Monday, April 12, 2021

The best time to do technical pre-design

I've been seeing developers discussing the details of implementation a lot recently. They spend a lot of time writing documents for choosing an option of data models, drawing flow diagrams to explain different ideas for a requirement, discussing how to entities design should be in tech huddles. But they just don't write code.


Pre-designs are required but not all the time. Sometimes the best way to find the best design is to write code. In this blog, I'm going to explain when we should do pre-designs and when should not.

What is design (noun)?

  • High-level design: the structure of domains, the interactions (also called contracts or interfaces) between different high-level domains

  • Middle-level design: the structure in the high-level domains, which is about subdomains and systems, plus the interactions among them

  • Low-level design: the structure of code in a system, which is about components (packages, classes), plus interactions among them.

Interactions include:

  • what - input and output

  • how - invoke or subscribe, plus the direction of the dependency

 


What is good design?

A good design supports future changes at a low cost at all levels.

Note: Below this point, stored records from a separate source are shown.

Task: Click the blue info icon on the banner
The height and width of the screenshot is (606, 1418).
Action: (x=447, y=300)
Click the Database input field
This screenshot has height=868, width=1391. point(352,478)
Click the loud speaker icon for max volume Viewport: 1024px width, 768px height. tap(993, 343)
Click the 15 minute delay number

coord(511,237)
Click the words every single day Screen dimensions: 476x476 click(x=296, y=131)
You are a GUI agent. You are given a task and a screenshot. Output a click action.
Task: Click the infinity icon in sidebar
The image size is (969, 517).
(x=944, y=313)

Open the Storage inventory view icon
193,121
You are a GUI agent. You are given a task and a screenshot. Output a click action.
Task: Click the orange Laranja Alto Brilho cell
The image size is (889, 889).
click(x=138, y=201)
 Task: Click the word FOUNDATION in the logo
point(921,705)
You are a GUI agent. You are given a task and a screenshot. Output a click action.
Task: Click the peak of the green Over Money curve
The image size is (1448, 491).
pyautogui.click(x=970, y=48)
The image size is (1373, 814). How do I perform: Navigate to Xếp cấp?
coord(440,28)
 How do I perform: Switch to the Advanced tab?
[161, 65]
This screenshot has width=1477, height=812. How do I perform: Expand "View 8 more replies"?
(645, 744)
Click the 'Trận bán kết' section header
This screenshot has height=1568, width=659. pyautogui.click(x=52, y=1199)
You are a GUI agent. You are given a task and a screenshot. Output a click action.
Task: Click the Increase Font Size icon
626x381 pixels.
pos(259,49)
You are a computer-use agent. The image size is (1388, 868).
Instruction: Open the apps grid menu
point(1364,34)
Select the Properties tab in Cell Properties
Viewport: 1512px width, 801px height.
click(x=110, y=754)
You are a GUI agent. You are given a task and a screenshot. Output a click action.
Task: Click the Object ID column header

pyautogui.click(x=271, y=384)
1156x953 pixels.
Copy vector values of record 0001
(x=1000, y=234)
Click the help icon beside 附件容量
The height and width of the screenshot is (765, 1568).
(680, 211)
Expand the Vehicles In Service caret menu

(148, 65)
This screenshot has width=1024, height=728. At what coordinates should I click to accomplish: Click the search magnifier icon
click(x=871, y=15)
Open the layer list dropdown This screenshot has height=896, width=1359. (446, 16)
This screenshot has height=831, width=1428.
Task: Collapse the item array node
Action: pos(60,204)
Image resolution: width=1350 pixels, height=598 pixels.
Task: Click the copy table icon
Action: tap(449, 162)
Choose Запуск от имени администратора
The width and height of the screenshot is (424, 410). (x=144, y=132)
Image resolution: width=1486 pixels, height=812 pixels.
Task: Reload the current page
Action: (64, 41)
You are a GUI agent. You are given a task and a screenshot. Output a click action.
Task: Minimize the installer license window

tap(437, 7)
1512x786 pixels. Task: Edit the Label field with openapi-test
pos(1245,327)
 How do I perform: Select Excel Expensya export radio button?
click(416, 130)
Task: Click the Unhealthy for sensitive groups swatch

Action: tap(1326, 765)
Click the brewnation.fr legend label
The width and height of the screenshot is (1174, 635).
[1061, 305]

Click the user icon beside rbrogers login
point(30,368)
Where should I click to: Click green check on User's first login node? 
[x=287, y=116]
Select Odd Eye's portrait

What is a design activity?

Try our best to make a series of decisions for good designs at different levels.

 

Can we get the best design from the first design activity?

Of course, NO. Decisions in design activities are objective. They are very similar to bets. We are not able to verify the correction until we implement them.

The only way to find the best design is through evolutions by following the 4 rules of simple design and YAGNI all the time. This is very similar to the TDD practice.

However, the cost of each evolution is also based on the level of designs. Code-level refactoring is much cheaper than the system level. The reason is the complexity of high-level designs is much higher than low-level designs.

Diagram 1: cost to make an evolution (design change) vs the complexity of the current design

 

The diagram shows that it is not possible to only rely on evolutions to find the best design when the system gets complicated. So we have to find another way to maintain them at a reasonable cost. Since we can’t reduce the cost of each change, the only way is to reduce the number of changes. This is why we need the pre-design activities which should help us to avoid some future changes. But please notice that we’ll no longer be able to have the best design, and we have to rely on experts to make good decisions.


Summarize the 2 ways to make a good design:

  1. TDD - refactor to make the design better

  2. Pre-design - rely on experts to make good decisions

 

When is the best time to have pre-design activities?

Diagram 2: compare 2 ways to make a good design

 

The diagram shows that if the systems involved (eg. systems in different domains) have high complexity, pre-design may perform better than the TDD approach. But keep in mind that keeping the designs in high-level (like contracts between domains) and avoiding the internal designs in each system because TDD is still the best approach for the internal designs which don’t have the high complexity.

 

Summary

We should follow the TDD approach by doing a lot of refactorings to find the best design in low-level designs. We should do pre-design to get a good enough design in high-level designs. We can mix the 2 approaches in middle-level designs.

 

By the way, a small company such as a startup usually doesn’t have high-level designs. So they can iterate very fast without having pre-design activities. However, they must make sure to do refactorings to keep the systems clean so that they can maintain the speed of delivery.